Job. Could you gather every line in the items below that contains the word "width" and copy each one out in full?

Data.
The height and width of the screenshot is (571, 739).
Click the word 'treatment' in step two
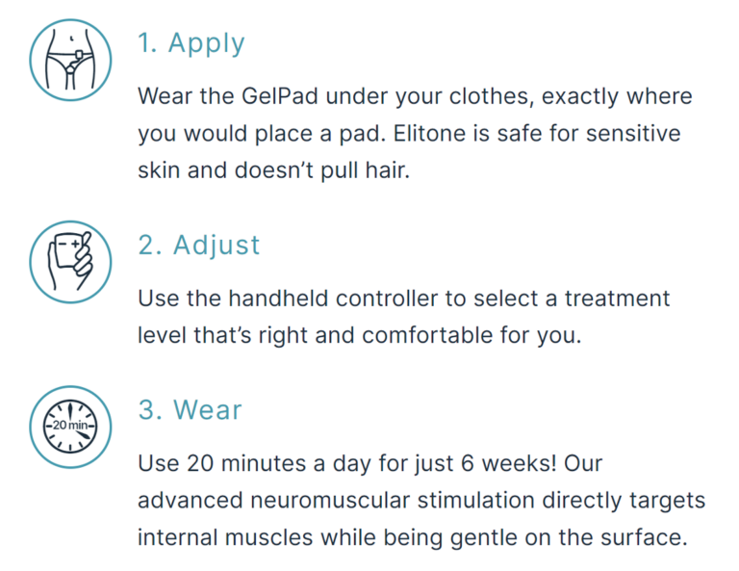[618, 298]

==

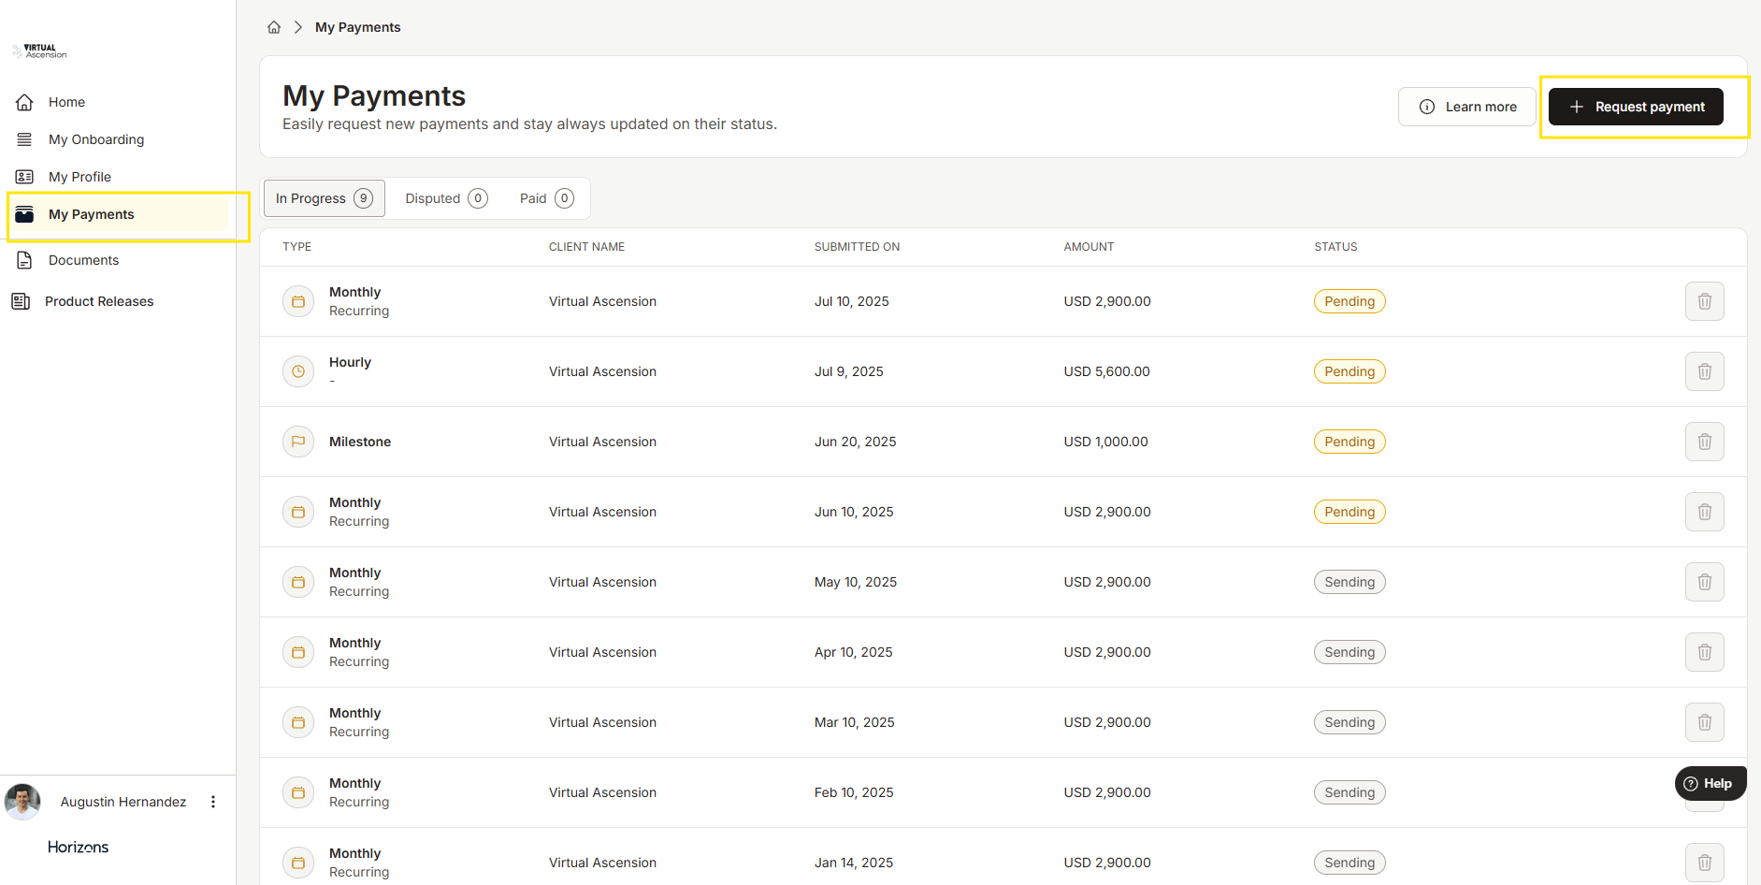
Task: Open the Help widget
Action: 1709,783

Correct response.
The height and width of the screenshot is (571, 739).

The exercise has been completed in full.